> [Task details]
Copy out the entries exactly. Print them in full.

------

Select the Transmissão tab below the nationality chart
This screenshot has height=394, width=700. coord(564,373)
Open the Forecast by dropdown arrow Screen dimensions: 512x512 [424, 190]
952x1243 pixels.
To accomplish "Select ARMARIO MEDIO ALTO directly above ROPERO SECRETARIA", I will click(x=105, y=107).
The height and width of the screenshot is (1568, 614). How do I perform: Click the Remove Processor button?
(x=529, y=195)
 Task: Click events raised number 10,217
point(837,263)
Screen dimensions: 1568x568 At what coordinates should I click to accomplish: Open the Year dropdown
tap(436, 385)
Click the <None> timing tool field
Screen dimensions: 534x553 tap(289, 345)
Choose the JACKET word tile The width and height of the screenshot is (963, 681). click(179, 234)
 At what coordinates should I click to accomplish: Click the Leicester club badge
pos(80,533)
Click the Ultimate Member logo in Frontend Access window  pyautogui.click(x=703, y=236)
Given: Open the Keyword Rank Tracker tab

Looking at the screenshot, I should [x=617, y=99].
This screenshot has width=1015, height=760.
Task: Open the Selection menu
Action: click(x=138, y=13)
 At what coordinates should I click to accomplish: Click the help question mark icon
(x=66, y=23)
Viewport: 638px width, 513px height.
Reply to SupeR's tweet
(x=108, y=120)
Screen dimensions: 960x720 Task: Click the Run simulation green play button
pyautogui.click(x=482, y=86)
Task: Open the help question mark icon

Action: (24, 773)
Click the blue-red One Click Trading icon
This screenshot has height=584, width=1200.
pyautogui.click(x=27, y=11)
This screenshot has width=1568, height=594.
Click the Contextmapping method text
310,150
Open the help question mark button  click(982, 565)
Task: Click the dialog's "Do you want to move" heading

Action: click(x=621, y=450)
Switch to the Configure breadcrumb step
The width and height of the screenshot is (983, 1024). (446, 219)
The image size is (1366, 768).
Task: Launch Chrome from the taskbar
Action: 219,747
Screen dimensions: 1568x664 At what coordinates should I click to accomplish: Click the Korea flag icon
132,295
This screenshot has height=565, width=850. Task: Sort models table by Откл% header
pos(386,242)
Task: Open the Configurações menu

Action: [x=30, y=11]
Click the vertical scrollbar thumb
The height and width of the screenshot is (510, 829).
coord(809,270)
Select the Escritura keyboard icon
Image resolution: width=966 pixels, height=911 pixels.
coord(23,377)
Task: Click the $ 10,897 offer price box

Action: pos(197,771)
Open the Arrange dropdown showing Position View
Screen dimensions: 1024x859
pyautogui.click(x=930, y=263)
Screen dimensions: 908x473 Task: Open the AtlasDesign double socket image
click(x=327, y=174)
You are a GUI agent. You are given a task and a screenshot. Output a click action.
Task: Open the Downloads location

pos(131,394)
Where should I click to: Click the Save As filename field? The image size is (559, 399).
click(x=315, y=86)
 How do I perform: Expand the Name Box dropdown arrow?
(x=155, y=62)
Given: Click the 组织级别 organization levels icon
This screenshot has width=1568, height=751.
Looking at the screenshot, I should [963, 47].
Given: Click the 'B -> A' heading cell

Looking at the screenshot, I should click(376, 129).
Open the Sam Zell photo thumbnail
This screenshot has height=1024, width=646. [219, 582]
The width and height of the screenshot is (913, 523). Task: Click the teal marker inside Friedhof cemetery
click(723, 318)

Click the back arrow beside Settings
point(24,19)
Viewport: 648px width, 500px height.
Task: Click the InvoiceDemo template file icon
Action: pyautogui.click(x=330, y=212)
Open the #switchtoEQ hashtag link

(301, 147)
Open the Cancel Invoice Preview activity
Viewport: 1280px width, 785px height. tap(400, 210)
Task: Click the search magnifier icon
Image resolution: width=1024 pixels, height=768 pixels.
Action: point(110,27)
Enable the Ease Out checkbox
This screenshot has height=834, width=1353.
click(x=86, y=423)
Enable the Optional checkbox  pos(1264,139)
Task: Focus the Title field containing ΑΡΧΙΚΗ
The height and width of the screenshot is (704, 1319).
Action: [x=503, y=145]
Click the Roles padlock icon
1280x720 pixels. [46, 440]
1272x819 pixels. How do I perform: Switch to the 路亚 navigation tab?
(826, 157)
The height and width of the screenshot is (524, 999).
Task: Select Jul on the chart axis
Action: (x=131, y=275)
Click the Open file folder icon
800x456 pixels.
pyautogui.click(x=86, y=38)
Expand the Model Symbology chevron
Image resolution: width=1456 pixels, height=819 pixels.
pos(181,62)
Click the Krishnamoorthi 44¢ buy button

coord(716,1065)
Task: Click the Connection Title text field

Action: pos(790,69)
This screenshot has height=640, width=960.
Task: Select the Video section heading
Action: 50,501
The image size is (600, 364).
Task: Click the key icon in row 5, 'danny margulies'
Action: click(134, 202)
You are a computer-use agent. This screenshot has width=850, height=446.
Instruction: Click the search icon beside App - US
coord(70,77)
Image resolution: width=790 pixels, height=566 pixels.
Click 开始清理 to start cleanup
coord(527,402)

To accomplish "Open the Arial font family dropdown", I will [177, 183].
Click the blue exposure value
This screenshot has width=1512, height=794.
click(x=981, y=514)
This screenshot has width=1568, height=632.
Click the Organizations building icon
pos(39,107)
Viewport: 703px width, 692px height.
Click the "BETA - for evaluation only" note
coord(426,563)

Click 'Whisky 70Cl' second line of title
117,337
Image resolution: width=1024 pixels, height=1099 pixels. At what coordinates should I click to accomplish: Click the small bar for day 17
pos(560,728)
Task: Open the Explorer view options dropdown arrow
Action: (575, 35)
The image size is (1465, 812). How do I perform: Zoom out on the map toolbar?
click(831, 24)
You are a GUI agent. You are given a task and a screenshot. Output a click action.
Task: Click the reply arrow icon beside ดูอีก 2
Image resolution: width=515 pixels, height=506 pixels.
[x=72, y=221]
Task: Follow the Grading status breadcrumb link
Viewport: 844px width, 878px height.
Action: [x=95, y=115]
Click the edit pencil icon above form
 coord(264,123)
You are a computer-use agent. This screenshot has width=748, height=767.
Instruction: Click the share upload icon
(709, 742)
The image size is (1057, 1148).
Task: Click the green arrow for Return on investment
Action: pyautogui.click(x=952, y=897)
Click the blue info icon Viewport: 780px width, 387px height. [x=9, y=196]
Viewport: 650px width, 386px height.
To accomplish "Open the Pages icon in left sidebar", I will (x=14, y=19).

------

> [The completed task]
Select the Transmissão tab below the nationality chart
This screenshot has height=394, width=700. coord(564,373)
Open the Forecast by dropdown arrow Screen dimensions: 512x512 [424, 190]
952x1243 pixels.
To accomplish "Select ARMARIO MEDIO ALTO directly above ROPERO SECRETARIA", I will click(x=105, y=107).
The height and width of the screenshot is (1568, 614). How do I perform: Click the Remove Processor button?
(x=529, y=195)
 Task: Click events raised number 10,217
point(837,263)
Screen dimensions: 1568x568 At what coordinates should I click to accomplish: Open the Year dropdown
tap(436, 385)
Click the <None> timing tool field
Screen dimensions: 534x553 tap(289, 345)
Choose the JACKET word tile The width and height of the screenshot is (963, 681). click(179, 234)
 At what coordinates should I click to accomplish: Click the Leicester club badge
pos(80,533)
Click the Ultimate Member logo in Frontend Access window  pyautogui.click(x=703, y=236)
Given: Open the Keyword Rank Tracker tab

Looking at the screenshot, I should [x=617, y=99].
This screenshot has width=1015, height=760.
Task: Open the Selection menu
Action: click(x=138, y=13)
 At what coordinates should I click to accomplish: Click the help question mark icon
(x=66, y=23)
Viewport: 638px width, 513px height.
Reply to SupeR's tweet
(x=108, y=120)
Screen dimensions: 960x720 Task: Click the Run simulation green play button
pyautogui.click(x=482, y=86)
Task: Open the help question mark icon

Action: (24, 773)
Click the blue-red One Click Trading icon
This screenshot has height=584, width=1200.
pyautogui.click(x=27, y=11)
This screenshot has width=1568, height=594.
Click the Contextmapping method text
310,150
Open the help question mark button  click(982, 565)
Task: Click the dialog's "Do you want to move" heading

Action: click(x=621, y=450)
Switch to the Configure breadcrumb step
The width and height of the screenshot is (983, 1024). (446, 219)
The image size is (1366, 768).
Task: Launch Chrome from the taskbar
Action: 219,747
Screen dimensions: 1568x664 At what coordinates should I click to accomplish: Click the Korea flag icon
132,295
This screenshot has height=565, width=850. Task: Sort models table by Откл% header
pos(386,242)
Task: Open the Configurações menu

Action: [x=30, y=11]
Click the vertical scrollbar thumb
The height and width of the screenshot is (510, 829).
coord(809,270)
Select the Escritura keyboard icon
Image resolution: width=966 pixels, height=911 pixels.
coord(23,377)
Task: Click the $ 10,897 offer price box

Action: pos(197,771)
Open the Arrange dropdown showing Position View
Screen dimensions: 1024x859
pyautogui.click(x=930, y=263)
Screen dimensions: 908x473 Task: Open the AtlasDesign double socket image
click(x=327, y=174)
You are a GUI agent. You are given a task and a screenshot. Output a click action.
Task: Open the Downloads location

pos(131,394)
Where should I click to: Click the Save As filename field? The image size is (559, 399).
click(x=315, y=86)
 How do I perform: Expand the Name Box dropdown arrow?
(x=155, y=62)
Given: Click the 组织级别 organization levels icon
This screenshot has width=1568, height=751.
Looking at the screenshot, I should [963, 47].
Given: Click the 'B -> A' heading cell

Looking at the screenshot, I should click(376, 129).
Open the Sam Zell photo thumbnail
This screenshot has height=1024, width=646. [219, 582]
The width and height of the screenshot is (913, 523). Task: Click the teal marker inside Friedhof cemetery
click(723, 318)

Click the back arrow beside Settings
point(24,19)
Viewport: 648px width, 500px height.
Task: Click the InvoiceDemo template file icon
Action: pyautogui.click(x=330, y=212)
Open the #switchtoEQ hashtag link

(301, 147)
Open the Cancel Invoice Preview activity
Viewport: 1280px width, 785px height. tap(400, 210)
Task: Click the search magnifier icon
Image resolution: width=1024 pixels, height=768 pixels.
Action: point(110,27)
Enable the Ease Out checkbox
This screenshot has height=834, width=1353.
click(x=86, y=423)
Enable the Optional checkbox  pos(1264,139)
Task: Focus the Title field containing ΑΡΧΙΚΗ
The height and width of the screenshot is (704, 1319).
Action: [x=503, y=145]
Click the Roles padlock icon
1280x720 pixels. [46, 440]
1272x819 pixels. How do I perform: Switch to the 路亚 navigation tab?
(826, 157)
The height and width of the screenshot is (524, 999).
Task: Select Jul on the chart axis
Action: (x=131, y=275)
Click the Open file folder icon
800x456 pixels.
pyautogui.click(x=86, y=38)
Expand the Model Symbology chevron
Image resolution: width=1456 pixels, height=819 pixels.
pos(181,62)
Click the Krishnamoorthi 44¢ buy button

coord(716,1065)
Task: Click the Connection Title text field

Action: pos(790,69)
This screenshot has height=640, width=960.
Task: Select the Video section heading
Action: 50,501
The image size is (600, 364).
Task: Click the key icon in row 5, 'danny margulies'
Action: click(134, 202)
You are a computer-use agent. This screenshot has width=850, height=446.
Instruction: Click the search icon beside App - US
coord(70,77)
Image resolution: width=790 pixels, height=566 pixels.
Click 开始清理 to start cleanup
coord(527,402)

To accomplish "Open the Arial font family dropdown", I will [177, 183].
Click the blue exposure value
This screenshot has width=1512, height=794.
click(x=981, y=514)
This screenshot has width=1568, height=632.
Click the Organizations building icon
pos(39,107)
Viewport: 703px width, 692px height.
Click the "BETA - for evaluation only" note
coord(426,563)

Click 'Whisky 70Cl' second line of title
117,337
Image resolution: width=1024 pixels, height=1099 pixels. At what coordinates should I click to accomplish: Click the small bar for day 17
pos(560,728)
Task: Open the Explorer view options dropdown arrow
Action: (575, 35)
The image size is (1465, 812). How do I perform: Zoom out on the map toolbar?
click(831, 24)
You are a GUI agent. You are given a task and a screenshot. Output a click action.
Task: Click the reply arrow icon beside ดูอีก 2
Image resolution: width=515 pixels, height=506 pixels.
[x=72, y=221]
Task: Follow the Grading status breadcrumb link
Viewport: 844px width, 878px height.
Action: [x=95, y=115]
Click the edit pencil icon above form
 coord(264,123)
You are a computer-use agent. This screenshot has width=748, height=767.
Instruction: Click the share upload icon
(709, 742)
The image size is (1057, 1148).
Task: Click the green arrow for Return on investment
Action: pyautogui.click(x=952, y=897)
Click the blue info icon Viewport: 780px width, 387px height. [x=9, y=196]
Viewport: 650px width, 386px height.
To accomplish "Open the Pages icon in left sidebar", I will (x=14, y=19).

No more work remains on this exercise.